Dalam pernyataan yang dibagikan melalui media sosial pada Rabu (16/9), Kraft—yang sebelumnya dilaporkan memblokir penampilan Macklemore di Gillette Stadium—menegaskan bahwa ia telah lama berupaya menjembatani hubungan antara Palestina dan Israel. Ia menyebut Sheeran berencana menghubungi pemilik venue lain untuk memperluas gerakan donasi tersebut. "Saya percaya semua nyawa berharga," ujar Kraft dalam pernyataannya.

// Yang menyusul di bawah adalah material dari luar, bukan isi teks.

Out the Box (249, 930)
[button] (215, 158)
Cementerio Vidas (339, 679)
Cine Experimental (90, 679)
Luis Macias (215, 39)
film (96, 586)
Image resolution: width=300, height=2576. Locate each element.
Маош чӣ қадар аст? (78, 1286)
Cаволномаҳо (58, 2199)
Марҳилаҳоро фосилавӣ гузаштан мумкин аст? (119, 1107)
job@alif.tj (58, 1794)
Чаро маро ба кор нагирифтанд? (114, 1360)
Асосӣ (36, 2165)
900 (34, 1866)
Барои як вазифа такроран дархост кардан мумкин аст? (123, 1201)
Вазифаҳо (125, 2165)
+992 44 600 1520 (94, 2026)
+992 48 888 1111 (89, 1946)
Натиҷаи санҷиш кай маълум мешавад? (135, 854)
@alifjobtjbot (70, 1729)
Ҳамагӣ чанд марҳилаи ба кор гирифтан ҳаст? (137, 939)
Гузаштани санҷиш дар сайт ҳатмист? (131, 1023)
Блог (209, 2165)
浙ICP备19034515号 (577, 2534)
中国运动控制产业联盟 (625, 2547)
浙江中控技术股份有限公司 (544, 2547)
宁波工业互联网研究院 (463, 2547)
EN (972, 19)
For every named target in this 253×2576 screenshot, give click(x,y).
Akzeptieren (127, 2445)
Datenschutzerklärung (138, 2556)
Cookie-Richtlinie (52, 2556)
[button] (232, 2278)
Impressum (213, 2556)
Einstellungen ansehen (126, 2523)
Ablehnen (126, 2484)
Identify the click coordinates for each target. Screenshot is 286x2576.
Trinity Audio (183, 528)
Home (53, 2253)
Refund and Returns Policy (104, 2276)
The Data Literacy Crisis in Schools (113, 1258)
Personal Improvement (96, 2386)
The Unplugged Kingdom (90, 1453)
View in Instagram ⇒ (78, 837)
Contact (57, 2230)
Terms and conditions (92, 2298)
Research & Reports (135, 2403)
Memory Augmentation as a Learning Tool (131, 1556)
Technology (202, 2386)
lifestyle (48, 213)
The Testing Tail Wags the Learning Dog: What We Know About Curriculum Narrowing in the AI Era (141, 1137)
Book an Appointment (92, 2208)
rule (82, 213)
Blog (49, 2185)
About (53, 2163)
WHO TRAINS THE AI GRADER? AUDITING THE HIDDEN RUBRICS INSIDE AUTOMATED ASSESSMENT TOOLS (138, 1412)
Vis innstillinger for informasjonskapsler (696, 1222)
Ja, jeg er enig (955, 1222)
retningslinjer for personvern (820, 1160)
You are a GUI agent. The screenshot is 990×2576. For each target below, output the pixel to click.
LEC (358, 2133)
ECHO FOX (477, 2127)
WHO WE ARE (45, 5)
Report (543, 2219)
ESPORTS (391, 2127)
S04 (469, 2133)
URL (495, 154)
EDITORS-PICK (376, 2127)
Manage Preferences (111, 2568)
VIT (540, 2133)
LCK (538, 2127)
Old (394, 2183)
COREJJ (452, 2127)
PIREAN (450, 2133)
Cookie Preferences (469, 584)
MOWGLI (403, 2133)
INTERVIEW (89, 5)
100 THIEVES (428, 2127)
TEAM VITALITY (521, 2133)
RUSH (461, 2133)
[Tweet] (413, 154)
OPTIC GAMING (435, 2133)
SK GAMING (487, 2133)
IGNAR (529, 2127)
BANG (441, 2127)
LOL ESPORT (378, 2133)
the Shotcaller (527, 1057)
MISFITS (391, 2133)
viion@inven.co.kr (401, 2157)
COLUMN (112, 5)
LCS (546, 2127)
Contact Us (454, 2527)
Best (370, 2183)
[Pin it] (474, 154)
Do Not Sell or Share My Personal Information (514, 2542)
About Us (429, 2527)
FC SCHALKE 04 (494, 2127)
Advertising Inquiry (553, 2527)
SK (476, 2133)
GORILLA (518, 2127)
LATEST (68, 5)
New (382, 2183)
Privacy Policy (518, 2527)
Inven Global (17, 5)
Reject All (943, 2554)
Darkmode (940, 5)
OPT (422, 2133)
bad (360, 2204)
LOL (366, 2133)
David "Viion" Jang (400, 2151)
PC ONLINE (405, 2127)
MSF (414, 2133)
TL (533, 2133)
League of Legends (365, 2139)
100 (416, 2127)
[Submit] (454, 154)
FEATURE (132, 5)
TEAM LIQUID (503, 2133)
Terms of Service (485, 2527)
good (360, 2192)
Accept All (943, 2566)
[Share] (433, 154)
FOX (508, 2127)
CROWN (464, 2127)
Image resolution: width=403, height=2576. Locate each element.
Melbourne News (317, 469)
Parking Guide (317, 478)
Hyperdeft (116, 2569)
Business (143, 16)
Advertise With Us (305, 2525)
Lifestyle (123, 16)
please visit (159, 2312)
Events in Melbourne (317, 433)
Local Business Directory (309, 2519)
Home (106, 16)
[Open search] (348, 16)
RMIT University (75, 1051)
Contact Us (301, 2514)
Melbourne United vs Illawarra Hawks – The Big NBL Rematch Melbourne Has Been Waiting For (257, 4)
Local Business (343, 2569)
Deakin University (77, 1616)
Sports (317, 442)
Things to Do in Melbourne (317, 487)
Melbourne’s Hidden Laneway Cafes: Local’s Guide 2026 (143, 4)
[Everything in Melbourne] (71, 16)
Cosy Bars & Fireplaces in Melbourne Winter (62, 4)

Kontroversi ini bermula ketika Macklemore, yang menjadi artis pendukung dalam tur Loop milik Ed Sheeran, menyampaikan pidato pro-Palestina di atas panggung MetLife Stadium, New Jersey, pada 4 September. Ia menyerukan "Free Palestine" di hadapan penonton, yang kemudian memicu gelombang reaksi. Akibatnya, Macklemore dikeluarkan dari tur, dan sejumlah artis pendukung lainnya mengundurkan diri sebagai bentuk solidaritas.
Macklemore kemudian mengumumkan melalui Instagram bahwa ia akan menyumbangkan seluruh pendapatan bersihnya dari tur tersebut, yang mencapai $1 juta, kepada enam organisasi yang bekerja langsung untuk mendukung rakyat Palestina. Ia juga secara terbuka mengajak Kraft untuk menyamai donasinya. "Saya mengundang Robert Kraft untuk menyamai donasi saya. Apa pun perbedaan kita, mungkin kita bisa sepakat: nyawa Palestina layak dilindungi," tulisnya.
Insiden ini menyoroti kompleksitas antara kebebasan berekspresi dan kepentingan bisnis di industri hiburan. Langkah Macklemore yang mengorbankan pendapatannya demi prinsip politiknya menuai pujian dari sebagian kalangan, namun juga memicu kritik dari pihak yang menganggapnya sebagai politisasi panggung hiburan. Sementara itu, posisi Kraft sebagai pemilik tim NFL dan venue besar menunjukkan bagaimana tekanan publik dapat memengaruhi keputusan bisnis.
"Saya telah mendedikasikan sebagian besar hidup saya untuk membangun jembatan antara semua orang. Saya sangat percaya bahwa semua nyawa layak dilindungi," kata Robert Kraft dalam pernyataannya.
Bagi Indonesia, dinamika ini menjadi cermin bagaimana isu global dapat merembes ke industri kreatif dan memicu reaksi berantai. Meskipun konflik Palestina-Israel bukanlah isu domestik, para pelaku industri musik dan penyelenggara acara di Indonesia perlu menyadari bahwa sikap politik artis internasional dapat memengaruhi sentimen penonton dan nilai komersial. Selain itu, fenomena ini menegaskan bahwa donasi dan filantropi kini menjadi bagian dari diplomasi publik yang tak terpisahkan dari citra publik figur.
Ke depan, apakah gelombang solidaritas ini akan mendorong lebih banyak tokoh hiburan untuk terlibat dalam advokasi kemanusiaan? Atau justru memperlebar polarisasi di antara penggemar dan pemangku kepentingan? Yang jelas, batas antara panggung hiburan dan arena politik semakin kabur, dan para pemain di dalamnya harus siap menghadapi konsekuensi.